I hope that YOUR neurologist can help you as much as mine did me. Sometimes we feel as if doctors don't believe we're really sick. Sometimes we're right. And then a caring, thorough doctor will take the time to find a way to really help. Mine told me that day, "Bette, I promise you will never be in this much pain from your fibromyalgia again." That was in 1990. So far, he's been right.
Sorry, but the news is not what you want to hear. Most of us will have fibromyalgia for the rest of our lives.
The good news is that 99% of the time you will not be at that level 9 or 10 pain. With proper treatment and a lot of pacing on your part, you will probably spend 80% of the time with your pain level around 3 or 4. You will be able to distract yourself from this pain with a little bit of ingenuity. But there WILL be some times when the pain level scoots up and invades your life.
Your job is to find out what works. Find out while the pain level is manageable. You won't have the energy on a really bad day. Stock up on pain management techniques that work for you. Ask your doctor for a "rescue" medication to have on hand for emergency use. Sometimes, somehow just having this medication takes the fear out of your equation. You know that you will not have to face the worst possible pain unless you yourself decide to tough it out.
Please check out the Tips to your right here. Some of them will seem weird to you. Skip them. Give some of the others a try. Do try warm water exercises. They are a lifesaver.
Keep as active as possible. You will be building up reserves that will be there for you next time you need them.
Your life will be a life that includes fibro. So was mine. It did not stop me from earning 3 degrees, teaching for 11 years, and raising two wonderful sons. My dear husband will attest that you can still have a satisfying and loving relationship. Friday will be the 50th anniversary of the day we met roller skating. We've been married since 1967.
Fibro is not the end of your life. It is the beginning of a slightly different life from the one you imagined. But it can be a good life.

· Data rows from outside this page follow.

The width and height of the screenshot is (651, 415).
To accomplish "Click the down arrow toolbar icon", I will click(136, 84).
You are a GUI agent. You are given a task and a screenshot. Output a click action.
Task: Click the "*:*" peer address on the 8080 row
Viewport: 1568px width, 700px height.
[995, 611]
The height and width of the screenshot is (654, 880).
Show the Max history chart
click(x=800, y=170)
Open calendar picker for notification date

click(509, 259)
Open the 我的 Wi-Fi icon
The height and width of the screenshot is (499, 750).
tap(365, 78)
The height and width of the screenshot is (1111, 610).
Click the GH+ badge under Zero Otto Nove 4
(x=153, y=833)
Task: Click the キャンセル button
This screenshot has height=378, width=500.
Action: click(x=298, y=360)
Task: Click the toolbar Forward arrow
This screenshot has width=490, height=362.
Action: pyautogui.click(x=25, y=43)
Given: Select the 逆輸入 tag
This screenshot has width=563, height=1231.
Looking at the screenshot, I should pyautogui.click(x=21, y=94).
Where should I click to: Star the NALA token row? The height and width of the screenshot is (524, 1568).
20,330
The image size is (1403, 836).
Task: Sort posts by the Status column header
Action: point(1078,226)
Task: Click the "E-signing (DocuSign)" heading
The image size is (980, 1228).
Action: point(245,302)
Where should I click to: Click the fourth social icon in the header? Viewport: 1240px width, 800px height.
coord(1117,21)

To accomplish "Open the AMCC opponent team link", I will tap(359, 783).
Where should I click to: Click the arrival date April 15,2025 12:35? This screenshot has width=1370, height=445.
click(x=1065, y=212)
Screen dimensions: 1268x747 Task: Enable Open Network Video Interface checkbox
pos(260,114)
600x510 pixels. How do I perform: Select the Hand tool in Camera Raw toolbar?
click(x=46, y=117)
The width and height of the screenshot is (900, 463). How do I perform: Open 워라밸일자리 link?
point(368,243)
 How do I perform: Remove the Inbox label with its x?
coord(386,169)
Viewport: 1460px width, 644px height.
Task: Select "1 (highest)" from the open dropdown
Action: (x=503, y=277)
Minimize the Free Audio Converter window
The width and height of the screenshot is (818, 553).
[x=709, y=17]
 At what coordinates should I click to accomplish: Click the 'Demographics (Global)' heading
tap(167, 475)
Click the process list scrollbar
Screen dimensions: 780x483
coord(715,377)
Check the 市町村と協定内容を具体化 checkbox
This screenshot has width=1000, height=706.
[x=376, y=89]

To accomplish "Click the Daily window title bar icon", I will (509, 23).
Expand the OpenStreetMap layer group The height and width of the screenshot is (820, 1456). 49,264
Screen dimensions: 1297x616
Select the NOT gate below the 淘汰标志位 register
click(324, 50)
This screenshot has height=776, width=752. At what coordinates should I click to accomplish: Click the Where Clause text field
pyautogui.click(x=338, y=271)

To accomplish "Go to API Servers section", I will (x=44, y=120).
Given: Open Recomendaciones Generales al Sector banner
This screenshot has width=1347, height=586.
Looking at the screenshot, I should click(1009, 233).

Even at 70!
Whoever decided that the only doctors to treat us were rheumys? What about our family practicioners, the neuros, the pain management docs, the endrocrinologists, the chiropractors?
What we need most is someone who can understand that this is a disease, that it affects our lives on so many different levels and in so frighteningly many different ways.
Any provider who takes the time and shares with us as equal partners is a welcome provider. We might not have known our bodies before fibro, but we sure do now. We are the experts in what is real, what is now. Our doctors have to accept that we have this knowledge, that we are superbly in tune with our bodies due to our sensitized nervous systems. We can give the doctor the clues she/he needs. The doc can go from there.